Facing months of angry street protests and accusations he’s deaf to the concerns of ordinary people, Emmanuel Macron said he wants to stop talking and listen.
“There should be no taboos as we speak. We must try to deal with these subjects as they stand in order to talk about the great divisions I mentioned,” Macron said.
The French president himself hosted half a dozen debates, taking questions for five or six hours at a time. In Rhone valley, a local member of parliament was doing the same.
It is in small that the yellow vests have attracted most support, and it is in small towns that Macron and his MPs aim to take the National Debate.
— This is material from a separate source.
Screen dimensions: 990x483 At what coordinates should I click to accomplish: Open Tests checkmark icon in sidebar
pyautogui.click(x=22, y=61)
Books of grievances have been placed in town halls across the country, so that ordinary voters can write down their complaints and suggest their solutions.
But when Jean-Luc Fugit, the local pro-Macron MP, got to the debate hall, the yellow vests were waiting for him.
“If the president thinks that this is going to calm people’s anger, he couldn’t be more wrong, since even while we’re talking, and he’s touring France amusing the French, he knows exactly what he’s going to do, he’s already made all the decisions,” Yellow Vest protester Patrice Magnan said.
Despite their cynicism, local yellow vest protesters took part in the debate saying they wanted to scrap tax breaks for big companies, along with consumption taxes on basic goods.
A popular idea, but, the locals made sure it wasn’t just the yellow vests who got a say.
“I think the frustration of the yellow vest protesters is mostly about taxes and the economy, so that has to be the first thing to tackle, but for me as a 20-something, it’s more important to talk about the environment and what kind of society we want to build. I think we need to talk about all these things to solve the crisis but also find real solutions for the future,” Local resident Mathilde Philippe said.
Critics of the idea said Macron and his MPs are using the debate, with just four months to go before crucial European elections, as a covert election campaign run with public money.
MP Jean-Luc Fugit said it is no such thing.
“We’d have been criticized if we hadn’t done it, and we’re being criticized for doing it – I’m just going to keep on with the national debate, giving everyone a chance to express themselves. This isn’t an election campaign, I haven’t talked very much this evening, the idea is to listen to the French,” Fugit said.
The debate has allowed Macron to put off controversial policy decisions for two months while touring the country. Reports said he’s now considering putting some of the proposals from the “great debate” to a referendum, hoping to win over doubters by giving French voters the final say.